• WORK ORDER: If "computer" shows up in a line of the material, return that line.

• DATASET EXTRACT:
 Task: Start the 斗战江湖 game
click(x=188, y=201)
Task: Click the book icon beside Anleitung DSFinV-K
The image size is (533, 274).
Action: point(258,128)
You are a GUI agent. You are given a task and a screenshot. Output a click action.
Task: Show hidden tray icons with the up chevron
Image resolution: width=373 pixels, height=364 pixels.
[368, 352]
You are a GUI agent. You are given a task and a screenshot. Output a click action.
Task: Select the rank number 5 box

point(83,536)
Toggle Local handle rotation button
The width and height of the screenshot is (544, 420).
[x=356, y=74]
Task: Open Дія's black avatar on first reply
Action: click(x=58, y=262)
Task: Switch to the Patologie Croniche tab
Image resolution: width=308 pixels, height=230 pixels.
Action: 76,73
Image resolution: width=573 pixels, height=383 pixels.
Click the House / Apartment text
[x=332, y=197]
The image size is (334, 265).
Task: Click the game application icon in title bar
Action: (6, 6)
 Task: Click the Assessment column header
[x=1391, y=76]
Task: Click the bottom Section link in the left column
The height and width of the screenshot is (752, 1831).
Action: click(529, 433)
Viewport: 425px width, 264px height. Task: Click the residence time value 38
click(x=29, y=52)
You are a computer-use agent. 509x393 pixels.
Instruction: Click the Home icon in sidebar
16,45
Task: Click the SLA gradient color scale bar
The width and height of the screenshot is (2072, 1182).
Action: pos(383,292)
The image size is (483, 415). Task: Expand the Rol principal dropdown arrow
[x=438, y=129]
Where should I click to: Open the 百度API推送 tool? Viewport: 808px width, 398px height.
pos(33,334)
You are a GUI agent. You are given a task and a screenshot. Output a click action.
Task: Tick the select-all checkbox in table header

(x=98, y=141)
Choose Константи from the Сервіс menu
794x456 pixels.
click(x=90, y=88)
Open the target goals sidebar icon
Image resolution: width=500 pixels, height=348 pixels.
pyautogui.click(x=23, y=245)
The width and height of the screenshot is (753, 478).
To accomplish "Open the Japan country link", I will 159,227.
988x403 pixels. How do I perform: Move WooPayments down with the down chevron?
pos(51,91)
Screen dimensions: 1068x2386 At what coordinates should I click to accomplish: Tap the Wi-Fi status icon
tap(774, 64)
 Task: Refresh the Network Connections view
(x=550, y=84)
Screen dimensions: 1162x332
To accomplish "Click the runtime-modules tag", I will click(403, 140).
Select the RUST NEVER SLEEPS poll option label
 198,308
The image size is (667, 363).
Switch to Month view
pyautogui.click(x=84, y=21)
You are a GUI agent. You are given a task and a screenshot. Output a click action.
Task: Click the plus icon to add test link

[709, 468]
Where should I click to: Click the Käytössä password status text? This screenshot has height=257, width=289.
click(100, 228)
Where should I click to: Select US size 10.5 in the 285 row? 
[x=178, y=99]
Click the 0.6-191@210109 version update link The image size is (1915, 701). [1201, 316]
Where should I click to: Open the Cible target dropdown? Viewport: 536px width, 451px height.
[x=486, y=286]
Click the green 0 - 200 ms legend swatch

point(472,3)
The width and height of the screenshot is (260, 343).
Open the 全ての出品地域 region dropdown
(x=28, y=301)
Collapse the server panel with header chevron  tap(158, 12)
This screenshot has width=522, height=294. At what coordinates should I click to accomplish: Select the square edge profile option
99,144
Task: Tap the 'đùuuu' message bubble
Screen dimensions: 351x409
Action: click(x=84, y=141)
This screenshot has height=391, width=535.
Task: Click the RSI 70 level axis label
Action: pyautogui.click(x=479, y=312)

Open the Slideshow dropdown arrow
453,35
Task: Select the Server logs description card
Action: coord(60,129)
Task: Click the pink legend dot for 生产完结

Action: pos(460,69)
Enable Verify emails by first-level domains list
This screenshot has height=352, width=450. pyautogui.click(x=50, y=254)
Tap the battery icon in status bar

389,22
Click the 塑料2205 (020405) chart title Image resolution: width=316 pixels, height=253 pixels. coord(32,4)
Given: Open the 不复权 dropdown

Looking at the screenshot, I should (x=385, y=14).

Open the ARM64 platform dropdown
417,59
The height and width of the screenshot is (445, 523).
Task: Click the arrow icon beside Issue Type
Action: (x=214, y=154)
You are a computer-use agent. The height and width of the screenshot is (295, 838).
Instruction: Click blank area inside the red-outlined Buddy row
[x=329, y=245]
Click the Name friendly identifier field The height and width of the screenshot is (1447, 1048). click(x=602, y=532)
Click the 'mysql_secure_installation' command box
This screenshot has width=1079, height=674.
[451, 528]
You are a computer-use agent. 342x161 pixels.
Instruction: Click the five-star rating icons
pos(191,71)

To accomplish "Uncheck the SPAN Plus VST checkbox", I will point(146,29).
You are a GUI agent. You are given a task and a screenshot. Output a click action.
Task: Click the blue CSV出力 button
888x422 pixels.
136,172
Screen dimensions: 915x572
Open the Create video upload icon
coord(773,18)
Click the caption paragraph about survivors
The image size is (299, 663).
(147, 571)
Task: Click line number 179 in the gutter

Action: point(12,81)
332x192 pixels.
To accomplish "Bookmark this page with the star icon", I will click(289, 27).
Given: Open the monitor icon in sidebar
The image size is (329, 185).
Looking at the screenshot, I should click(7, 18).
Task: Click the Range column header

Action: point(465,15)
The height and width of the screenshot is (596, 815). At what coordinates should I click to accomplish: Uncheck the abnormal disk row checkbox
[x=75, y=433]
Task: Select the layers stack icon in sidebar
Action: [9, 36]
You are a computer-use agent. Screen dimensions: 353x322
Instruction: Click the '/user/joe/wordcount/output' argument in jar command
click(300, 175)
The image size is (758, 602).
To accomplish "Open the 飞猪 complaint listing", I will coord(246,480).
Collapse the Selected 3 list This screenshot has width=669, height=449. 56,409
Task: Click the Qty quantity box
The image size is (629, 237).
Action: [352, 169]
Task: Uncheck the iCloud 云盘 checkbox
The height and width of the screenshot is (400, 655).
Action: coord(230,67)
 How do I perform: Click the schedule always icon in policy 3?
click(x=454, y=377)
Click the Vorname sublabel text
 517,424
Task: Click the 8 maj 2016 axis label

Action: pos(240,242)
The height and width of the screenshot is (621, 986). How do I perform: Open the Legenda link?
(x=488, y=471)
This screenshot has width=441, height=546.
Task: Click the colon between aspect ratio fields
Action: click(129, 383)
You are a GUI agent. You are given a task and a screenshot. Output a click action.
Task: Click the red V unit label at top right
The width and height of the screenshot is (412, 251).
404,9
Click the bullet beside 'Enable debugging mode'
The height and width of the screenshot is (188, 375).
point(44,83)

• COMPLETED TASK:
You are a computer-use agent. 509x393 pixels.
You are a computer-use agent. The height and width of the screenshot is (295, 838).
You are a computer-use agent. 342x161 pixels.
You are a computer-use agent. Screen dimensions: 353x322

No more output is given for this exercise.